Syslog Processor
A framework for processing syslog messages using Python
How it works
Syslog Processor acts as a syslog server, and accepts Syslog23 style syslog messages as input over tcp. The typical method of use is to forward all messages from a logging server to a syslog processor using this protocol.
The following line will forward all messages in rsyslog to a Syslog Procesor
*.* @@(o)localhost:6514;RSYSLOG_SyslogProtocol23Format
Handlers
Handlers are created by subclassing handler.LogEntryHandler and placing a module in the handlers directory. Each subclass of LogEntryHandler in this directory is instanciated once.
Handlers pass filters for the entries they are interested to their parent class in their constructor. See the example handlers and handler.py for more information.
Filters:
- privals - A bitmask of priotity flags. See syslog documentation. This is bitmasked against the message prival to determine if the handler should be called.

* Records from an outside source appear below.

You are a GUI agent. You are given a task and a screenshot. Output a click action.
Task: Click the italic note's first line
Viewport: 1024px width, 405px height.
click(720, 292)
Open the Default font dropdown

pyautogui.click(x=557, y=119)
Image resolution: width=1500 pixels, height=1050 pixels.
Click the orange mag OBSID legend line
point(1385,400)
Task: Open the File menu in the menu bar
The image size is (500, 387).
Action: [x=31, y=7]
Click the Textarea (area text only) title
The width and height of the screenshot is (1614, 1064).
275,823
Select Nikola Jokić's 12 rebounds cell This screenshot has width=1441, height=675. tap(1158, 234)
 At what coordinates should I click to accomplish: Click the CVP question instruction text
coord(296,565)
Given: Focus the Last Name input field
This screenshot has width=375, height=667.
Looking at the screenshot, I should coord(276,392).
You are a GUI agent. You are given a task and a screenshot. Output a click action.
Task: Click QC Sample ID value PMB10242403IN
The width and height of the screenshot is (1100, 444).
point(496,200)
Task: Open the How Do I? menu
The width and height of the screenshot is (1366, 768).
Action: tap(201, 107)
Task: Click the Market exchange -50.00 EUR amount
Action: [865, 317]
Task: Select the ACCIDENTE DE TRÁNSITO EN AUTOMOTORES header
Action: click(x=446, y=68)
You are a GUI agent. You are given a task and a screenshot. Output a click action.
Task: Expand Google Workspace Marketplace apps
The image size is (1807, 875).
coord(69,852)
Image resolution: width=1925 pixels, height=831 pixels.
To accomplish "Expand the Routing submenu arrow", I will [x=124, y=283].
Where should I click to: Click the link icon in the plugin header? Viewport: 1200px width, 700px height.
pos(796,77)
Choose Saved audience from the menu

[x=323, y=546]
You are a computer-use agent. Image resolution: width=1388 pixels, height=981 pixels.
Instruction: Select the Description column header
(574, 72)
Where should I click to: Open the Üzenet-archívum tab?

- timestamp - ISO formatted timestamp
- hostname - Name of host which created the message
- app_name - Name of app which created the message
- procid - ID (numeral) of process which created the message
- msgid - A numeric ID for the message
- msg - Message data
Additionally, filters can be marked as not disjunctive (making them conjunctive). By default filters are disjunctive. When in disjunctive form, the filters can be thought of as a list of boolean values (whether the filter matches the message) or'd together. When in conjunctive form the filters are combined using and's. When in disjunctive form a filter set to None represents a filter which matches no values. When in conjunctive form a filter set to none represents a filter that matches all values.
Configuration
Run syslogprocessor -h for argument information
Reloading Plugins
If you make a modification to a plugin and wish to reload the plugin without stopping the syslog server you can send a SIGUSR1 to the parent syslogprocessor process.